Retype exactly the stretch of lines that begins at the line containing "OKUL - EĞİTİM (732, 196)" and ends at the last line of the data, with no other lines.

━━━ Material to process ━━━

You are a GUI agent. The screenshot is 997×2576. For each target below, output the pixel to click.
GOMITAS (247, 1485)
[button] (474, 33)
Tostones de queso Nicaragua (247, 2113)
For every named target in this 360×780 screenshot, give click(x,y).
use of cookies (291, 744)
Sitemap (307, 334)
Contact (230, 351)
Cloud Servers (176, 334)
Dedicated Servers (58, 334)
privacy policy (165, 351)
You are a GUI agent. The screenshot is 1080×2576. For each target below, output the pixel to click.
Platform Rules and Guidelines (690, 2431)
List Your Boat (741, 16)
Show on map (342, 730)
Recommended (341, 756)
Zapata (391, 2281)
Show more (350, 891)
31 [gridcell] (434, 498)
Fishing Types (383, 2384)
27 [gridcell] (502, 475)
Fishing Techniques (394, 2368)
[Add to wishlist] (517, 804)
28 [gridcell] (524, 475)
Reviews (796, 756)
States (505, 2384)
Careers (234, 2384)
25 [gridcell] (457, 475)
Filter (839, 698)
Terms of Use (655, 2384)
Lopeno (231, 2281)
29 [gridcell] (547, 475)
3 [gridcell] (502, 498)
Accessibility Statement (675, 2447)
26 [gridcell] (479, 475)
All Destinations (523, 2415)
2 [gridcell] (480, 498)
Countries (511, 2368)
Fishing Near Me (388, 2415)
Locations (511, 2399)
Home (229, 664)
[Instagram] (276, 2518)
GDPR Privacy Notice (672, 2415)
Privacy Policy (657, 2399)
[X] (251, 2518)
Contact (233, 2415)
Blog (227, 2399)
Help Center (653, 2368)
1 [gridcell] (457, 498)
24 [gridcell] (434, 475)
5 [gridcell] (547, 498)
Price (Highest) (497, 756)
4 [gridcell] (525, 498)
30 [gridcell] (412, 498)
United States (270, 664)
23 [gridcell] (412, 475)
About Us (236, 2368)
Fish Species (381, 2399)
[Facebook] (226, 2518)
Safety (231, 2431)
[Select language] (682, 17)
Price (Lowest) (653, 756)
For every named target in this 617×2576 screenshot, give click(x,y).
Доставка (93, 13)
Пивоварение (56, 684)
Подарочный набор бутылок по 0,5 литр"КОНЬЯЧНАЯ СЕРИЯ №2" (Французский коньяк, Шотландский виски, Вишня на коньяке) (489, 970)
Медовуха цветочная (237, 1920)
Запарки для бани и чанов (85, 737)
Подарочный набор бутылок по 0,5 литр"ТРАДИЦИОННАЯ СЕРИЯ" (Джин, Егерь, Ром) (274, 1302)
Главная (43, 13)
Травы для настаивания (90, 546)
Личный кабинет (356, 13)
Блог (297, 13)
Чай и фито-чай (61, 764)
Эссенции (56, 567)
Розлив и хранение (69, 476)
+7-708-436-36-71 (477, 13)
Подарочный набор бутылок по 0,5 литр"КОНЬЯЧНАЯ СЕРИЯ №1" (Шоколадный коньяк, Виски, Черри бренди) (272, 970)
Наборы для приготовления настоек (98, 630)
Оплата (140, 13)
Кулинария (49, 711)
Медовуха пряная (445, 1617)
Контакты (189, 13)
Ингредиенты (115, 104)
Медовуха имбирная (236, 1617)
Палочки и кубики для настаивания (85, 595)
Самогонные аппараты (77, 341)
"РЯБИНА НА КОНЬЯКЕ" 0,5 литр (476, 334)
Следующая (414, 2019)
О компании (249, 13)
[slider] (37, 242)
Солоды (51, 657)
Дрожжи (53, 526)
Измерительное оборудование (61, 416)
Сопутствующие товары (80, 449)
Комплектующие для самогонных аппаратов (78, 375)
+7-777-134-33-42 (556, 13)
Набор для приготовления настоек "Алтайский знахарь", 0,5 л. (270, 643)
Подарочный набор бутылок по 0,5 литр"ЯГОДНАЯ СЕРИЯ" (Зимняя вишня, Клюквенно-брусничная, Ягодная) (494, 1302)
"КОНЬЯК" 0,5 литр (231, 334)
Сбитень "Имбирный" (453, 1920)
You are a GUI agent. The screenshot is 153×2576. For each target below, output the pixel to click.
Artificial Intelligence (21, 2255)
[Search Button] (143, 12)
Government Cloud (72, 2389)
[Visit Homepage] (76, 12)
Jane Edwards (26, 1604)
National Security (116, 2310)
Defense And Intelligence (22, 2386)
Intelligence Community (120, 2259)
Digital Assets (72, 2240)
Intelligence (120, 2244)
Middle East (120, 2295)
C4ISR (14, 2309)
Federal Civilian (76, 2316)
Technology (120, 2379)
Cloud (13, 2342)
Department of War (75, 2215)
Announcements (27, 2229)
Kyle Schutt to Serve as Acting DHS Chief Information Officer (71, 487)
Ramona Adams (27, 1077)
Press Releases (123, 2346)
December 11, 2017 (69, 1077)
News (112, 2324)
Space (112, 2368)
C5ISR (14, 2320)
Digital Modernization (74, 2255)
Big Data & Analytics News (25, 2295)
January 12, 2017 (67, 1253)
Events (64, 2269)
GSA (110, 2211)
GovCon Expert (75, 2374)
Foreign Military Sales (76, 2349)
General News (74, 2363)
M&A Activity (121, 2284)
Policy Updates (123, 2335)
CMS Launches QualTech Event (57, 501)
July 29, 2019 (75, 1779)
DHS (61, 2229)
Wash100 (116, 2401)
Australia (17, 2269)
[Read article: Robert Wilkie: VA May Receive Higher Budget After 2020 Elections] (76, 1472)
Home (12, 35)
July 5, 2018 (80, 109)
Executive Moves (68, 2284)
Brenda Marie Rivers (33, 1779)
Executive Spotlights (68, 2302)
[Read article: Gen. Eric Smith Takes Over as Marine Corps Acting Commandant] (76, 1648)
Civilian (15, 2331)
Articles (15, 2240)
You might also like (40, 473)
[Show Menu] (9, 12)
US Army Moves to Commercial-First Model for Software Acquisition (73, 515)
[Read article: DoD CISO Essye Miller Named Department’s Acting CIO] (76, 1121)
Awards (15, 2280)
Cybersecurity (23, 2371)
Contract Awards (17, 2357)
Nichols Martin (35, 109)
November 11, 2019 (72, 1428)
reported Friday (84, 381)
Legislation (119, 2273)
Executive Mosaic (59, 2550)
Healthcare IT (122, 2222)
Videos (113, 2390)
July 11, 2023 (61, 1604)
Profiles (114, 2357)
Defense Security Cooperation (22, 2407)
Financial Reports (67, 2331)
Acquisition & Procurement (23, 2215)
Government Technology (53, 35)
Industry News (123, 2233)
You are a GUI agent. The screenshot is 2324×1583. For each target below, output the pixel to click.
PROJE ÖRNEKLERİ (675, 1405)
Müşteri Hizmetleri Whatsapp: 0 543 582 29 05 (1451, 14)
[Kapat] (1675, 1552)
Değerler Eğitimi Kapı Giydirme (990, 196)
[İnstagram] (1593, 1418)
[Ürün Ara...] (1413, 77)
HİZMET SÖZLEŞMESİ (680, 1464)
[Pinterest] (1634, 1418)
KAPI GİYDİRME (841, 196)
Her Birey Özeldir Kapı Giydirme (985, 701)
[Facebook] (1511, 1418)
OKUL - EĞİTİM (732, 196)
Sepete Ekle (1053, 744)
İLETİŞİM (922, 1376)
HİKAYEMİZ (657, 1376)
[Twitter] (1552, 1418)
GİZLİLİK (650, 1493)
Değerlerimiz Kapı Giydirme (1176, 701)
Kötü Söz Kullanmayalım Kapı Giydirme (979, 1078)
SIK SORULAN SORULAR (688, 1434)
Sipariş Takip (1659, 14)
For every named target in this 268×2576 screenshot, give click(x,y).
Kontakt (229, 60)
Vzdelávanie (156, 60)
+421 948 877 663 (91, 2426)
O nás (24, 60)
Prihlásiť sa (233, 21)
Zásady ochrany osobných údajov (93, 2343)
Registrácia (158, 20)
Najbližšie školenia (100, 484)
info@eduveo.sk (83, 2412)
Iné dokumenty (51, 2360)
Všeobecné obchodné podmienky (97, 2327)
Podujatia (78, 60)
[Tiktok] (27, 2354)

━━━

▶ **Worked solution**:
OKUL - EĞİTİM (732, 196)
Sepete Ekle (1053, 744)
İLETİŞİM (922, 1376)
HİKAYEMİZ (657, 1376)
[Twitter] (1552, 1418)
GİZLİLİK (650, 1493)
Değerlerimiz Kapı Giydirme (1176, 701)
Kötü Söz Kullanmayalım Kapı Giydirme (979, 1078)
SIK SORULAN SORULAR (688, 1434)
Sipariş Takip (1659, 14)
For every named target in this 268×2576 screenshot, give click(x,y).
Kontakt (229, 60)
Vzdelávanie (156, 60)
+421 948 877 663 (91, 2426)
O nás (24, 60)
Prihlásiť sa (233, 21)
Zásady ochrany osobných údajov (93, 2343)
Registrácia (158, 20)
Najbližšie školenia (100, 484)
info@eduveo.sk (83, 2412)
Iné dokumenty (51, 2360)
Všeobecné obchodné podmienky (97, 2327)
Podujatia (78, 60)
[Tiktok] (27, 2354)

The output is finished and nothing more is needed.